More recently, Data-Intensive Scalable Computing (DISC) frameworks (e.g., Apache Spark and Hadoop) and environments emerged and are being used to execute data-intensive workflows. DISC environments are composed of processors and disks in large-commodity computing clusters connected using high-speed communications switches and networks. The main advantage of DISC frameworks is that they support and grant efficient in-memory data management for large-scale applications, such as data-intensive workflows. However, the execution of workflows in cloud and DISC environments raise many challenges such as scheduling workflow activities and activations, managing produced data, collecting provenance data, etc.
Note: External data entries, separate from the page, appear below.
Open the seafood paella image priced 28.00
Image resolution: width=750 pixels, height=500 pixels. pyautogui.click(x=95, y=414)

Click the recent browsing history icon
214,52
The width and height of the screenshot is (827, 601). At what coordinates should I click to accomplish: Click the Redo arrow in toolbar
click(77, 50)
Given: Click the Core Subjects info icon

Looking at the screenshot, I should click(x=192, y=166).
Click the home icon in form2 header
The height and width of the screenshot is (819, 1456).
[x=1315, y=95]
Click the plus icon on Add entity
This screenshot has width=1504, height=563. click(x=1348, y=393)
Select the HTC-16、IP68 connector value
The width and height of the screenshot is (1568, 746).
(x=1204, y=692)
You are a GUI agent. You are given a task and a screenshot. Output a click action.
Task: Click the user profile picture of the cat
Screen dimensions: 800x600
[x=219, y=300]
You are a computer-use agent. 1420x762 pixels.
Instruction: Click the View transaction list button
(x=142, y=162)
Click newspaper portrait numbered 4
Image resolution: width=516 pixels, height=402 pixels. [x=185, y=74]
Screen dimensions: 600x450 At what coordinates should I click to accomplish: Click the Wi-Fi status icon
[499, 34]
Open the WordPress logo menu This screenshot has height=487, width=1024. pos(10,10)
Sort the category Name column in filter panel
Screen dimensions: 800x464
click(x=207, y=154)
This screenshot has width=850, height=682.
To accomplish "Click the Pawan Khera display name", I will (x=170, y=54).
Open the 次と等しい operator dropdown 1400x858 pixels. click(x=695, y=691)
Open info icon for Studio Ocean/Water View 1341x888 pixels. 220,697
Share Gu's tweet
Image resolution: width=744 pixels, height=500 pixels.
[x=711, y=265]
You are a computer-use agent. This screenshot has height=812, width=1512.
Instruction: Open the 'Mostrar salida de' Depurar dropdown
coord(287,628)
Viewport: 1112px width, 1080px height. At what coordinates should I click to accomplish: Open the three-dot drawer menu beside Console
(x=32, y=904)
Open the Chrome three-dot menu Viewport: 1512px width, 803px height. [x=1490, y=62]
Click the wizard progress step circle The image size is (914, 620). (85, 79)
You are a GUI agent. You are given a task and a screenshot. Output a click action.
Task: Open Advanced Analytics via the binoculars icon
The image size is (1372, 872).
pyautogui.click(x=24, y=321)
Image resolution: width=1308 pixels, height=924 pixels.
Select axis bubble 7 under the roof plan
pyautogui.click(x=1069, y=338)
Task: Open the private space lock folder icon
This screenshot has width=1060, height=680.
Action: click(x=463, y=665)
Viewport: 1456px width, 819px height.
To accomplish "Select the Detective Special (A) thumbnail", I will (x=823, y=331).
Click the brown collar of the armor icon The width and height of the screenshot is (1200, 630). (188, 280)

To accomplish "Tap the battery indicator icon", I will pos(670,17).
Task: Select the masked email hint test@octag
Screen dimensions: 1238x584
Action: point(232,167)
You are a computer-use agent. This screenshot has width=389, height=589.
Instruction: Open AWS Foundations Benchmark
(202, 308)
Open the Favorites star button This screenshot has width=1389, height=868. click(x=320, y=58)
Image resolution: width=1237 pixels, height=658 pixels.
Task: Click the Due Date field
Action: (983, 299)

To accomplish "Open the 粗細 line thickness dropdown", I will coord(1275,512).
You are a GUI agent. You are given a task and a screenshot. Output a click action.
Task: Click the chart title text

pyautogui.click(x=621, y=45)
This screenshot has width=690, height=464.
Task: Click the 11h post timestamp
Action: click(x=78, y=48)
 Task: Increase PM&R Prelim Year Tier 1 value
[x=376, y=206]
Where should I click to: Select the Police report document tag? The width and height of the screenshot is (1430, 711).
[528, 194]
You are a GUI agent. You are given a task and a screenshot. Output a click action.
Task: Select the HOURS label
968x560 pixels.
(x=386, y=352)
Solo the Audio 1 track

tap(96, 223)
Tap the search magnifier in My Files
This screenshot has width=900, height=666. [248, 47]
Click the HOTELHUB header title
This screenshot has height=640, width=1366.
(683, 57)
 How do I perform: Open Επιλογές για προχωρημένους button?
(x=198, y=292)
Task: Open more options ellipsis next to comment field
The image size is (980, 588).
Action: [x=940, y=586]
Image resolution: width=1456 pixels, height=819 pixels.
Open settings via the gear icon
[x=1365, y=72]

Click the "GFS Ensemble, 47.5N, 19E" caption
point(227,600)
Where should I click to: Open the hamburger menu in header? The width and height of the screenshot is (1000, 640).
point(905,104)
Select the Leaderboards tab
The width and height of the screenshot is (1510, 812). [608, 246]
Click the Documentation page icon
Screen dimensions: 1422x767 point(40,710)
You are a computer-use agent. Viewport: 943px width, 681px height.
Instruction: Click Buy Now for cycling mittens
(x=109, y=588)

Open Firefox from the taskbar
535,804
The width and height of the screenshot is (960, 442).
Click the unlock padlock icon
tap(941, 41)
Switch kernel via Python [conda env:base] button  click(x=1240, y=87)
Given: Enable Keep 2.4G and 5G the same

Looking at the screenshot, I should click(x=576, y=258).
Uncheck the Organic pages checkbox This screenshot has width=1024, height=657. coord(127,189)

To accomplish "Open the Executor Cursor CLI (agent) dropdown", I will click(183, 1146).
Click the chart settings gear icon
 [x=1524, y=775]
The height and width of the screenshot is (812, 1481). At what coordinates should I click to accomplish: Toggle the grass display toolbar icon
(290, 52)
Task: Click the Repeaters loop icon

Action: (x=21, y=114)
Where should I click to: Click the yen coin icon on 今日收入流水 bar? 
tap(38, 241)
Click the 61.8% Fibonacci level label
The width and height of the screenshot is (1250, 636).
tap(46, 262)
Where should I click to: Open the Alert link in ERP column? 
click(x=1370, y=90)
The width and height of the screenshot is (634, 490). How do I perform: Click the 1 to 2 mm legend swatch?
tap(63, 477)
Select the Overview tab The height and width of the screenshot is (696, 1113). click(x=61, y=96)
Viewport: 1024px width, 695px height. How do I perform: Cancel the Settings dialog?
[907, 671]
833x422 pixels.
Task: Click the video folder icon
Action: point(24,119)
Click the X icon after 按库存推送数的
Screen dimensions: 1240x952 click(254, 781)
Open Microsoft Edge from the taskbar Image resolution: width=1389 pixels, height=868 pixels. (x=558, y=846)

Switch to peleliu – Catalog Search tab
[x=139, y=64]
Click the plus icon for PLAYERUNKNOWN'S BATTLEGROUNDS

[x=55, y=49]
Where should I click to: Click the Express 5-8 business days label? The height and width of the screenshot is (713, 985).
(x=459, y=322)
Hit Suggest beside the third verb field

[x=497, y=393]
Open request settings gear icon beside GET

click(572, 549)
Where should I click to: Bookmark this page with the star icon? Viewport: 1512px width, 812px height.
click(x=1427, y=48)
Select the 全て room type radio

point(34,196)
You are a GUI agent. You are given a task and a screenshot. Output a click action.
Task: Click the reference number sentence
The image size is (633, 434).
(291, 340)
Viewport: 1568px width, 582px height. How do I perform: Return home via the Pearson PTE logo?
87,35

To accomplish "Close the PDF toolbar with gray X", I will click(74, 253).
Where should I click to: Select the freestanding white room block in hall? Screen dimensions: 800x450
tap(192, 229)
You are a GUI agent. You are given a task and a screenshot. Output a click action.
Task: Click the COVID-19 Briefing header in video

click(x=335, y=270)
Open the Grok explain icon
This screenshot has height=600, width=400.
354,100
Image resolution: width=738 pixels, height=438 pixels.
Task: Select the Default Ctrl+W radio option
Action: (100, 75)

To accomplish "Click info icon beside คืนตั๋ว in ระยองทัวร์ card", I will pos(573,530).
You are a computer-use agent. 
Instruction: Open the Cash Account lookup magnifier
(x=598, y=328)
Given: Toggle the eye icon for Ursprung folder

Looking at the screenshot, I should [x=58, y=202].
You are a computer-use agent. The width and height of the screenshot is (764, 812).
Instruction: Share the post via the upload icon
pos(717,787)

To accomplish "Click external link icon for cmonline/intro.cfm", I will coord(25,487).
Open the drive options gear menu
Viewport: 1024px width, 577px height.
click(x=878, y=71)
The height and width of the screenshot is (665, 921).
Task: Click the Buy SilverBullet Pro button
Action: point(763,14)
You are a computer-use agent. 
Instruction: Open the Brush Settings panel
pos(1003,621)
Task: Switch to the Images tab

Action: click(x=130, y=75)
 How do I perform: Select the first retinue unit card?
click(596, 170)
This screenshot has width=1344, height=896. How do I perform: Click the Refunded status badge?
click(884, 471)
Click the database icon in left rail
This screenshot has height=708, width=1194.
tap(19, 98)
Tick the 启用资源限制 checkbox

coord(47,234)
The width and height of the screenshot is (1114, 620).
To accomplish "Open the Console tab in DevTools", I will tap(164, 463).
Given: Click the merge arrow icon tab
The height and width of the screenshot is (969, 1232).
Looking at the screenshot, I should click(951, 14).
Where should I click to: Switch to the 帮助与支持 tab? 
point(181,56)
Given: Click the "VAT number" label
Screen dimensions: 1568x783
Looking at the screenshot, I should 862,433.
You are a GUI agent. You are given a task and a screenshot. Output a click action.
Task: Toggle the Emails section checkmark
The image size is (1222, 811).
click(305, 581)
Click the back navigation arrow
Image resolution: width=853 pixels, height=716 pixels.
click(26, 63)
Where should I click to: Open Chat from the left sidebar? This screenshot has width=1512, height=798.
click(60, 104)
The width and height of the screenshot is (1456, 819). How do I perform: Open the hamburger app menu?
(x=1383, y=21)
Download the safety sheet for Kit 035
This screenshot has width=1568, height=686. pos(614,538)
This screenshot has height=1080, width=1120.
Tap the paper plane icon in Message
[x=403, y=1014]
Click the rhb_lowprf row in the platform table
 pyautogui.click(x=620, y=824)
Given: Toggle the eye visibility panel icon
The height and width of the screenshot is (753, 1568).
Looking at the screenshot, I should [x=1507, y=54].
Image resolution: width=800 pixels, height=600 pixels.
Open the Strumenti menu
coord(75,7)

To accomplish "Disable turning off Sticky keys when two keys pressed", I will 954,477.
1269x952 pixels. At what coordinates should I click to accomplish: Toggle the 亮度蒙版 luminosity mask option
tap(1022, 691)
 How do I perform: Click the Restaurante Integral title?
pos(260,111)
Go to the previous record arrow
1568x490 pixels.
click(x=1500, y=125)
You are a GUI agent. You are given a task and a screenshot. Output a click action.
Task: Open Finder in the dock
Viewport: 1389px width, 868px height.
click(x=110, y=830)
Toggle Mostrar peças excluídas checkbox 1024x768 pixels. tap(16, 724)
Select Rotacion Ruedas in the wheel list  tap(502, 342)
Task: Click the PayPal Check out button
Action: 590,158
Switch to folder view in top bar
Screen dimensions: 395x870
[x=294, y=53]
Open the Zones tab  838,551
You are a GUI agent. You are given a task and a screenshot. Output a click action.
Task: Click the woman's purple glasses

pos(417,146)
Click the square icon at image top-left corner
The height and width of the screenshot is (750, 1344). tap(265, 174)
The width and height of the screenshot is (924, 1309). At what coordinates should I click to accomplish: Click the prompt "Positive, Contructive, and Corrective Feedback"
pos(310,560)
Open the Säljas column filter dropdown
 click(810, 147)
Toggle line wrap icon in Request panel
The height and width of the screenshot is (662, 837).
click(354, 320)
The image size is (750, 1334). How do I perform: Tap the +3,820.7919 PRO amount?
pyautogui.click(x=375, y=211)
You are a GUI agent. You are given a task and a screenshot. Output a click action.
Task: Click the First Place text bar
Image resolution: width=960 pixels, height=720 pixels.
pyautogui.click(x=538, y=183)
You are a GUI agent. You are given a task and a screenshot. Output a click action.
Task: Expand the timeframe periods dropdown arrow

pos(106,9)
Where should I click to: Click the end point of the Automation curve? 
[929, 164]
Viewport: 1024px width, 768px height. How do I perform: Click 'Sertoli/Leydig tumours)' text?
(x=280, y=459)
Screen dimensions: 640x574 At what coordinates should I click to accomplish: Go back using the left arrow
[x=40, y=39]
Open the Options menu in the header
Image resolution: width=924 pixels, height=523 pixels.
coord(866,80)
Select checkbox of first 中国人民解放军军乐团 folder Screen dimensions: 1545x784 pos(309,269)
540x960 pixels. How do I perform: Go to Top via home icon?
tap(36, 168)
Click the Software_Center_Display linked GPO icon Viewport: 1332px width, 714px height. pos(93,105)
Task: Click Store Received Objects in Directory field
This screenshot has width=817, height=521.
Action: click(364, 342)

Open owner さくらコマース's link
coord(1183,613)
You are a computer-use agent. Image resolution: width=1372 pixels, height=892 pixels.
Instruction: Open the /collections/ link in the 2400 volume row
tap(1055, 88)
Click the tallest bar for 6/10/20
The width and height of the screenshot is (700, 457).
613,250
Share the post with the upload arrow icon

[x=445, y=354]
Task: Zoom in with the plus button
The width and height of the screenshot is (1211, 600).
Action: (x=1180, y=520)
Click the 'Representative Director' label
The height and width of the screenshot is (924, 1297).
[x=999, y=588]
Several existing approaches deal with the challenges mentioned earlier. This way, there is a real need for understanding how to manage these workflows and various big data platforms that have been developed and introduced. As such, this book can help researchers understand how linking workflow management with Data-Intensive Scalable Computing can help in understanding and analyzing scientific big data.
In this book, we aim to identify and distill the body of work on workflow management in clouds and DISC environments. We start by discussing the basic principles of data-intensive scientific workflows. Next, we present two workflows that are executed in a single site and multi-site clouds taking advantage of provenance. Afterward, we go towards workflow management in DISC environments, and we present, in detail, solutions that enable the optimized execution of the workflow using frameworks such as Apache Spark and its extensions.